Like San Francisco and Portland, Seattle remains a "Left Coast" city, with strong unions, a history of militant activism and adventurous local politics.

The latest adventure will play out November 5, when Seattle voters will decide whether to add a socialist to their city council. Kshama Sawant, a former software engineer who now teaches economics at Seattle Central Community College, is running a Socialist Alternative "Fund Human Needs, Fight Corporate Greed" campaign that declares: "We live in one of the richest cities in the richest nation on earth. There is no shortage of resources. Capitalism has failed the 99%. Another world is both possible and necessary--a socialist world based on the needs of humanity and the environment."

A veteran of Occupy protests and organizing drives, Sawant pulls no punches in her platform, which begins with a proposal to raise the minimum wage to $15 and hour and then promises to

* Seek "A Millionaire's Tax to fund mass transit, education, and living-wage union jobs providing vital social services." She proposes to: "End corporate welfare. Tax freeloading corporations. Reduce the unfair tax burden on small businesses, homeowners & workers.

* Support efforts to "Unionize Amazon, Starbucks & low-paid service workers."

* Commit to "No layoffs or attacks on public sector unions!"
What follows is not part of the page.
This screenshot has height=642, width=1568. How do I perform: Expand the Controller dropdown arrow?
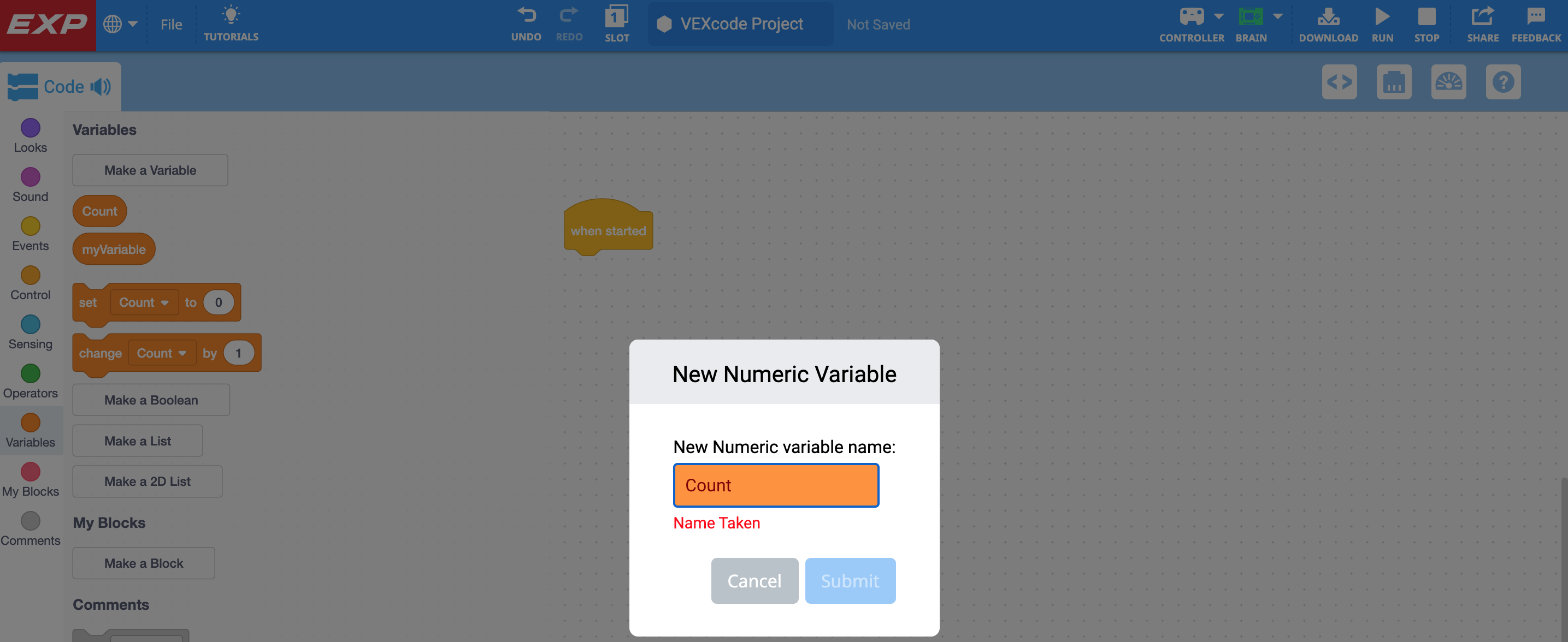[x=1218, y=16]
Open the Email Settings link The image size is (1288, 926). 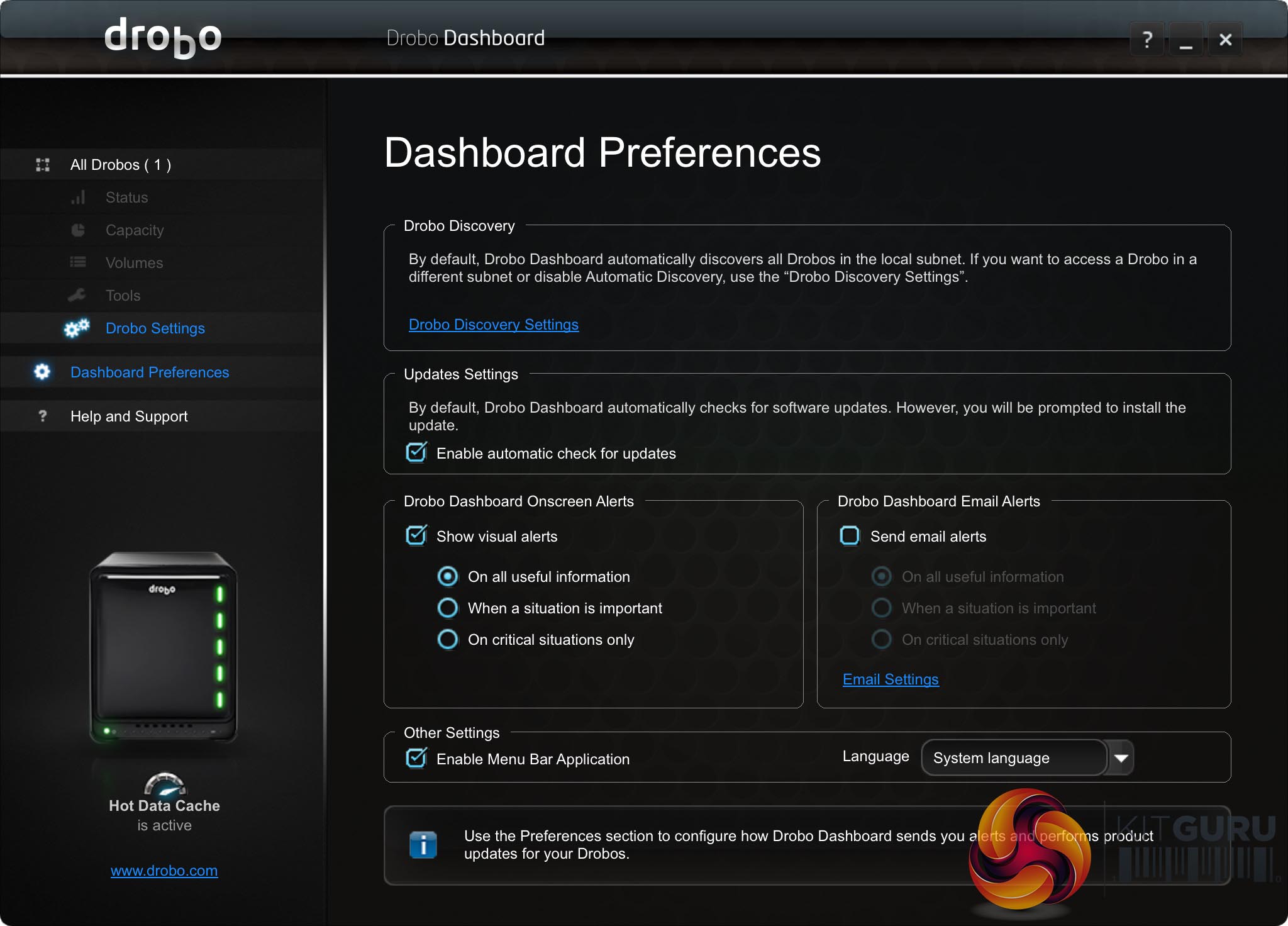click(x=891, y=679)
That's a message with proven appeal in Seattle, where Sawant won 35 percent of the citywide primary vote and a place on the November 5 ballot challenging sixteen-year-incumbent Richard Conlin. In the officially nonpartisan race, Conlin is backed by most of the Democratic leadership in the very Democratic city of Seattle; he's also got the support of a number of major environmental groups. But both candidates have obtained endorsements from labor organizations and Sawant has won the enthusiastic support of the city's politically potent alternative weekly The Stranger.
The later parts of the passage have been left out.